Jason Ross Arnold — August 14, 2025

In an age of heightened political division, countering China’s efforts to dominate AI has emerged as a rare point of alignment between US Democratic and Republican policymakers. While the two parties have approached the issue in different ways, they generally agree that the AI “arms race” is comparable to the US-Soviet strategic competition during the Cold War, which encompassed not just nuclear weapons but also global security, geopolitical influence, and ideological supremacy. There is, however, no modern deterrence mechanism comparable to the doctrine of Mutually Assured Destruction (MAD), which prevented nuclear war between the US and Soviet Union for four decades — and which is arguably the reason no other nation has used nuclear weapons since.

The bridge from MAD to MAIM. Earlier this year, co-authors Dan Hendrycks, Eric Schmidt, and Alexandr Wang proposed a framework called Mutual Assured AI Malfunction (MAIM), hoping to fill that dangerous strategic vacuum. The authors present MAIM as a modern analogue to MAD: a grim equilibrium sustained by credible threats of mutual sabotage and the risk of uncontrollable escalation. However, unlike MAD, MAIM does not have the threat of retaliatory strikes as its core deterrence mechanism.

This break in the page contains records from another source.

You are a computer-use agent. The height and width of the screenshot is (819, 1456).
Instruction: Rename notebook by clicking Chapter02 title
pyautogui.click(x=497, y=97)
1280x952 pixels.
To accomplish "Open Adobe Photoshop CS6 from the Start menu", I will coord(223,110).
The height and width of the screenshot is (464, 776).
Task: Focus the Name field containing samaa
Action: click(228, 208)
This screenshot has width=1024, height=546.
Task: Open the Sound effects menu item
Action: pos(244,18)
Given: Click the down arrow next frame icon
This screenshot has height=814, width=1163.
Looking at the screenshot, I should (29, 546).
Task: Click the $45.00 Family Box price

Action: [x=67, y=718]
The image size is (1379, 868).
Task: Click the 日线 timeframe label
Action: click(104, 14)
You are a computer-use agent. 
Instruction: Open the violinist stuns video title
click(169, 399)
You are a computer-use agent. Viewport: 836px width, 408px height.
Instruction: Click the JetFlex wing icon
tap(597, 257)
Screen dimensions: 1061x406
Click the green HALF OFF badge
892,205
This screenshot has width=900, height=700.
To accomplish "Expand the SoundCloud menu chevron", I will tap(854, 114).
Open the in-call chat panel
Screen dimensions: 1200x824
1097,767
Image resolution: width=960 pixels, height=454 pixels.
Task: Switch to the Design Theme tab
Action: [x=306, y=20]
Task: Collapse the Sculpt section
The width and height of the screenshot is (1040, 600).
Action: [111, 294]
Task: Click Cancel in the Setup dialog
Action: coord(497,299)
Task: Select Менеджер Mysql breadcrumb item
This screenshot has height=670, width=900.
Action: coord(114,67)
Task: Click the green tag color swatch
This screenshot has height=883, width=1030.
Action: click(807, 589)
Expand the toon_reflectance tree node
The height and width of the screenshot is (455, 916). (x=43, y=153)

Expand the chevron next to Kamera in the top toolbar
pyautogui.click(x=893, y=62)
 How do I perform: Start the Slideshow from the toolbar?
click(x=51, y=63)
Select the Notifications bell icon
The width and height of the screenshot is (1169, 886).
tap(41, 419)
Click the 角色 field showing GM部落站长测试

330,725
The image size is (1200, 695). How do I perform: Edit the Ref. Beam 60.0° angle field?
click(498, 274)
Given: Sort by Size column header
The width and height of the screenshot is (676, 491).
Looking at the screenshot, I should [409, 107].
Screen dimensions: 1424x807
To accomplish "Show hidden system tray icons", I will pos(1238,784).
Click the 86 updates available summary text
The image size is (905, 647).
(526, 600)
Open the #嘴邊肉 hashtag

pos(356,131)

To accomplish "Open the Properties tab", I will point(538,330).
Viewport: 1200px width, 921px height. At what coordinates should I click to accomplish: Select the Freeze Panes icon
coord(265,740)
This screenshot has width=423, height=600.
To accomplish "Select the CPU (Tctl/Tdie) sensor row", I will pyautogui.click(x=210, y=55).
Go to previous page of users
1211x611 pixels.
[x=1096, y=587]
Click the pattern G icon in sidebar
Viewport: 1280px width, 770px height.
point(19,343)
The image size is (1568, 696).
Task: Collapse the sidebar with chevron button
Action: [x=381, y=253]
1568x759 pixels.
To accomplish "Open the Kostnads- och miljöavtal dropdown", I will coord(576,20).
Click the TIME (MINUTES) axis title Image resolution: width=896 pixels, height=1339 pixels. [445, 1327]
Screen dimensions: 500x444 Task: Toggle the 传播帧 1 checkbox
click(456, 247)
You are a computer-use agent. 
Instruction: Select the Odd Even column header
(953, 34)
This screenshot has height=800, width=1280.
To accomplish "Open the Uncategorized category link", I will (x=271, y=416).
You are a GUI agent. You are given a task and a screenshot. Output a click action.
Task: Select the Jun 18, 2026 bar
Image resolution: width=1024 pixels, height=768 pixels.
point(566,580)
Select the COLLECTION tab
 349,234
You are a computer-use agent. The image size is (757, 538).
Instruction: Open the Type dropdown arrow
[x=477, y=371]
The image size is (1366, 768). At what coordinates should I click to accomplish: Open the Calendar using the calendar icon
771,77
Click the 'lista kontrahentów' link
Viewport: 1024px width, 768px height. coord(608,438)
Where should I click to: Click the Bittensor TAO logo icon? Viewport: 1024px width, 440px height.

Instead, under MAIM, “any state’s aggressive bid for unilateral AI dominance is met with preventive sabotage by rivals.”

MAIM is a compelling framework for preventing a runaway AI arms race — a race that could result in irreversible strategic dominance by either the US or China, potentially leading to an “unshakable totalitarian regime” and the subordination of democratic institutions, while also posing risks of losing control of superintelligent systems or their proliferation to dangerous actors.

MAIM’s observability problems. However, MAIM has a critical vulnerability: In order to identify when they must intervene, the US and China must effectively observe one another’s frontier AI development. Because of fundamental monitoring limitations, both countries are prone to fail in their observation efforts. This creates two dangerous possibilities: (1) missing important signs of advancement that allow one country to achieve dominance, or (2) misinterpreting normal activity as a threat, triggering unnecessary sabotage. Without additional work, the concept of mutual observation as laid out in MAIM threatens to undermine the framework’s strategic logic and stability.

The Logic of MAIM

Hendrycks, Schmidt, and Wang lay out the following logical progression in the emergence of MAIM (note that the language is mine):

Monopoly control of superintelligence is coming, and will likely lead to geopolitical dominance.
Major powers understand this, and are closely tracking their rivals’ AI development because it’s an existential national security threat
States which detect that their rivals are making significant progress towards superintelligence will act to sabotage them, forcing both sides to navigate a perilous but structured escalation ladder

Monopoly control of superintelligence is coming, and will likely lead to geopolitical dominance. The authors define superintelligence as “AI surpassing humans in nearly every domain.” Rapid developments in machine learning during the past decade have made superintelligence much more likely. Credible forecasts predict it will arrive as early as 2027. While all the major U.S. AI labs have stated that AGI or superintelligence is their goal, China's top AI labs couch their ambitions in the language of national strategy of achieving global AI leadership by 2030. Public policies in both the US and China have tended toward acceleration, with limited constraints on frontier model development.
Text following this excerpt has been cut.